* Directive *
Transcribe the stored entries exactly, starting with the line that contains "Play the Matterport guided tour" and going on through the line that contains "pos(195,34)", both included.

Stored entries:

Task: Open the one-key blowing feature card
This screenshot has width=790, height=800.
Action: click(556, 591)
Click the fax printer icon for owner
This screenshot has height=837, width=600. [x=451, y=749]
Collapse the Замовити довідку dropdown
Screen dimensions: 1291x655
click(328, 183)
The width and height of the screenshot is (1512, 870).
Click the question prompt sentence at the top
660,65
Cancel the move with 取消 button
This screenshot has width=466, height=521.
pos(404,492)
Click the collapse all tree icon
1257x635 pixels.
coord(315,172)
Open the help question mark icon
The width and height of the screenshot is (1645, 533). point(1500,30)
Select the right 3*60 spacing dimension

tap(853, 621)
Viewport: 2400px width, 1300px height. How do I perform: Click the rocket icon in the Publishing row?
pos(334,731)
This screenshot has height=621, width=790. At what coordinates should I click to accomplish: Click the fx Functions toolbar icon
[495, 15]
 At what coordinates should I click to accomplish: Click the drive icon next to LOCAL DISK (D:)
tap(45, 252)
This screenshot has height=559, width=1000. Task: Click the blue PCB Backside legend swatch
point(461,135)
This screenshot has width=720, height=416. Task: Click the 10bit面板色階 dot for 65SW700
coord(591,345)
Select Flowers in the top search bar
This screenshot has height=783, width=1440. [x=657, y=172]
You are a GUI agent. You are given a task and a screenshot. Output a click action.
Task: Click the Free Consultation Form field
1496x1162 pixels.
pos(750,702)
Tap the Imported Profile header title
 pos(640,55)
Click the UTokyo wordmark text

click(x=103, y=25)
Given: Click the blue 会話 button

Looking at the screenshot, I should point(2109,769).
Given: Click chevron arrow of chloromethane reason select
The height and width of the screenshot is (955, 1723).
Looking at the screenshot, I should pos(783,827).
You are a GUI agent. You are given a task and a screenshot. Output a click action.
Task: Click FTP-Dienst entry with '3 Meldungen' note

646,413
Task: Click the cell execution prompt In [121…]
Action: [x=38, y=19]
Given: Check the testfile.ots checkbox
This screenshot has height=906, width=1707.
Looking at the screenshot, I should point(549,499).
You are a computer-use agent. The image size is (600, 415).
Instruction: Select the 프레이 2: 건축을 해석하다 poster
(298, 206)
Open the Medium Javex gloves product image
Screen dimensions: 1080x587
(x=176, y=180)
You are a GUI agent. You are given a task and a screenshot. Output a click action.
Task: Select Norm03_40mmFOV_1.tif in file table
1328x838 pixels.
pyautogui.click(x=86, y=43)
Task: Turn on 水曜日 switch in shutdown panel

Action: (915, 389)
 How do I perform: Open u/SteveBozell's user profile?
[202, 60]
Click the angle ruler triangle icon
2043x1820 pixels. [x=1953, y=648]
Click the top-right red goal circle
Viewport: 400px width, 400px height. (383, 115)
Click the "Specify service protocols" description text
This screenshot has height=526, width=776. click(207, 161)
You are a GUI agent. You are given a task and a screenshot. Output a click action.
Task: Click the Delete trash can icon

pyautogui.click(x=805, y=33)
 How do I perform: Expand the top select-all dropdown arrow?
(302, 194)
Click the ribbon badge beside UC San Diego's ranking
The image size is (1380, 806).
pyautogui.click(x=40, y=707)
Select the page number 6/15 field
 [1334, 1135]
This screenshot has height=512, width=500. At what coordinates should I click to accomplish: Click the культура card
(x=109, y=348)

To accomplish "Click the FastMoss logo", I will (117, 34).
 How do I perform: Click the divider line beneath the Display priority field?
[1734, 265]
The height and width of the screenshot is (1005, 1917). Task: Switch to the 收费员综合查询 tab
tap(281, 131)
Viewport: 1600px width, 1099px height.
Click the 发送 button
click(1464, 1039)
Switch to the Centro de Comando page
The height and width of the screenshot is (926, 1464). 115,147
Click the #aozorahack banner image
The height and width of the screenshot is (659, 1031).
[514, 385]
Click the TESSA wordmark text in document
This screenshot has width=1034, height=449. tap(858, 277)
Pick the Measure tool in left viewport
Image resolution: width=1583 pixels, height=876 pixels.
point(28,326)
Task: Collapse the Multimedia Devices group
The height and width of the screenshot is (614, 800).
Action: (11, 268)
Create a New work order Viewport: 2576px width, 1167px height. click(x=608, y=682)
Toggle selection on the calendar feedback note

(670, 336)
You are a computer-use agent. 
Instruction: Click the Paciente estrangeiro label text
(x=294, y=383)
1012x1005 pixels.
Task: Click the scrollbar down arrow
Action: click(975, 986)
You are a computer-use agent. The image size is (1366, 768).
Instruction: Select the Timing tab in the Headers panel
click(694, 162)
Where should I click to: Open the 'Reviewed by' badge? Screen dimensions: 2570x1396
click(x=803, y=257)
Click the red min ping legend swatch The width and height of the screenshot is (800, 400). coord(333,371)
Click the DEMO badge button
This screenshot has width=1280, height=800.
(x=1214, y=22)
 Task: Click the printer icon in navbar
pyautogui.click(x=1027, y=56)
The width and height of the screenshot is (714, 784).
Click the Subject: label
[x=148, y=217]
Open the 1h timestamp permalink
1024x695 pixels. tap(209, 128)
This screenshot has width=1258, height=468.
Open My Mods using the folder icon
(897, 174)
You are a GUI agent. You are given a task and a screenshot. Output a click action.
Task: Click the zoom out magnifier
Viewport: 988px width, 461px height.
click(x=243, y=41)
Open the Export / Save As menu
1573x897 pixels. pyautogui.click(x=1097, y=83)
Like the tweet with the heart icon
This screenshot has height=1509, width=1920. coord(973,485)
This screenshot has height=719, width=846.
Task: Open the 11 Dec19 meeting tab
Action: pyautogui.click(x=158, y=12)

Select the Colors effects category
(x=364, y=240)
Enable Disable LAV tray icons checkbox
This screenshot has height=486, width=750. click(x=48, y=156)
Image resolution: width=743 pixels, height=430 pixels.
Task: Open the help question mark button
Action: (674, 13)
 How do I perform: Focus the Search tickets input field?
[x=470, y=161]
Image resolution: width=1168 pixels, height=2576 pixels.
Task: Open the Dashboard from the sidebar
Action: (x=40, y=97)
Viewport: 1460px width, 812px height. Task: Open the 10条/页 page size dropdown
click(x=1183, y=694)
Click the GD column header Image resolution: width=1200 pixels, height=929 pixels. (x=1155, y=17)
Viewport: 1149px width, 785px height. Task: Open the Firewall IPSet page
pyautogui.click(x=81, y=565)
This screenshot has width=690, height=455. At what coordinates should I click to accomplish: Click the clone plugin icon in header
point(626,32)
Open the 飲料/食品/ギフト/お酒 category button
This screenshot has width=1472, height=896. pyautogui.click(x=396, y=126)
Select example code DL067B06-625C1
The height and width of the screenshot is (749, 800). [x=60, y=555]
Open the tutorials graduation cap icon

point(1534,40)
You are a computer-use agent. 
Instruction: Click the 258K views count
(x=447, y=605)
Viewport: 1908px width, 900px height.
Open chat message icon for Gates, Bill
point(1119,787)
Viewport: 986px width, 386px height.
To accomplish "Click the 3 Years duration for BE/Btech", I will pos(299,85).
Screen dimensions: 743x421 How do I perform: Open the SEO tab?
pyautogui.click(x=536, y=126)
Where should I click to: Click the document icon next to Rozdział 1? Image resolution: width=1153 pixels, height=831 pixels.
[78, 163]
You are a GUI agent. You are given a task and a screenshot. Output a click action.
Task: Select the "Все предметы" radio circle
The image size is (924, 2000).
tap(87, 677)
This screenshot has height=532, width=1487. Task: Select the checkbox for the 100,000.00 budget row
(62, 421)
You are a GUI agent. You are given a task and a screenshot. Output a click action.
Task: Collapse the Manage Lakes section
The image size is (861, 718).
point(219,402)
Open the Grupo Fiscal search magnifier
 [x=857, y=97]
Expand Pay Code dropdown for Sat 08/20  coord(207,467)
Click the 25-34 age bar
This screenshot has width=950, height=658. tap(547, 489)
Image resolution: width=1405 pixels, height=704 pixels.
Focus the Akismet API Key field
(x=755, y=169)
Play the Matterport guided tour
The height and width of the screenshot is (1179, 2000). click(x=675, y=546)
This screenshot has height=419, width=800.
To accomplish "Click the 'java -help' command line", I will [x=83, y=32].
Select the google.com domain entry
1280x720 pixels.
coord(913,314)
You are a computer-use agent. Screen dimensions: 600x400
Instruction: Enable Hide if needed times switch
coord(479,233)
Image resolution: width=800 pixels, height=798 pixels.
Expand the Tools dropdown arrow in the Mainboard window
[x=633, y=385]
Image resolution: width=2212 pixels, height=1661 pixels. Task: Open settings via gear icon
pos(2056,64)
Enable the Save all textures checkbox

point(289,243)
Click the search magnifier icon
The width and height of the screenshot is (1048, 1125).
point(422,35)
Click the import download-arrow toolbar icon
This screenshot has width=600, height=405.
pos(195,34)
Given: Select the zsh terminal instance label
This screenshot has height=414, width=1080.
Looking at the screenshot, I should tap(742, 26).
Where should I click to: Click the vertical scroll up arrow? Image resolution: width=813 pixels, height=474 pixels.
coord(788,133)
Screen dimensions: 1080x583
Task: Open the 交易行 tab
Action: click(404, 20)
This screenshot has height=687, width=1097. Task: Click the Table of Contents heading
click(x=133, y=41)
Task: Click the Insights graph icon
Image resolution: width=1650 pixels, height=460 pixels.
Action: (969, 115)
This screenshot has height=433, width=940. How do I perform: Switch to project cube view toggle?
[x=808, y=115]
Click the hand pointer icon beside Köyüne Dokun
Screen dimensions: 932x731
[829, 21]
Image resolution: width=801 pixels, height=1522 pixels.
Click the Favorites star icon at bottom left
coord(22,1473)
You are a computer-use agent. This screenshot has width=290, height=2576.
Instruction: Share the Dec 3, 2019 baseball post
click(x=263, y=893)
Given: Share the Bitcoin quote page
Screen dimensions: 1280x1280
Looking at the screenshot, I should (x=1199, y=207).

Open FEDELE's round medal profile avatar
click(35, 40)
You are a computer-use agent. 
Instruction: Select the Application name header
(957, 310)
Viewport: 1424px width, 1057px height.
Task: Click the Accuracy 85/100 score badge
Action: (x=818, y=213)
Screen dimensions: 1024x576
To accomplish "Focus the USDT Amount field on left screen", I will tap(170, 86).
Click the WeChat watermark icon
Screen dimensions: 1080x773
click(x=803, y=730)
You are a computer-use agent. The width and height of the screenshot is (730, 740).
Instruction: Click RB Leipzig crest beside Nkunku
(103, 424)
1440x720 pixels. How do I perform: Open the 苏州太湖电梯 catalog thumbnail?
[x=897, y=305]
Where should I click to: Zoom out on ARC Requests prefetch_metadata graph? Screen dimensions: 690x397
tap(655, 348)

* Output for this exercise *
Play the Matterport guided tour
The height and width of the screenshot is (1179, 2000). click(x=675, y=546)
This screenshot has height=419, width=800.
To accomplish "Click the 'java -help' command line", I will [x=83, y=32].
Select the google.com domain entry
1280x720 pixels.
coord(913,314)
You are a computer-use agent. Screen dimensions: 600x400
Instruction: Enable Hide if needed times switch
coord(479,233)
Image resolution: width=800 pixels, height=798 pixels.
Expand the Tools dropdown arrow in the Mainboard window
[x=633, y=385]
Image resolution: width=2212 pixels, height=1661 pixels. Task: Open settings via gear icon
pos(2056,64)
Enable the Save all textures checkbox

point(289,243)
Click the search magnifier icon
The width and height of the screenshot is (1048, 1125).
point(422,35)
Click the import download-arrow toolbar icon
This screenshot has width=600, height=405.
pos(195,34)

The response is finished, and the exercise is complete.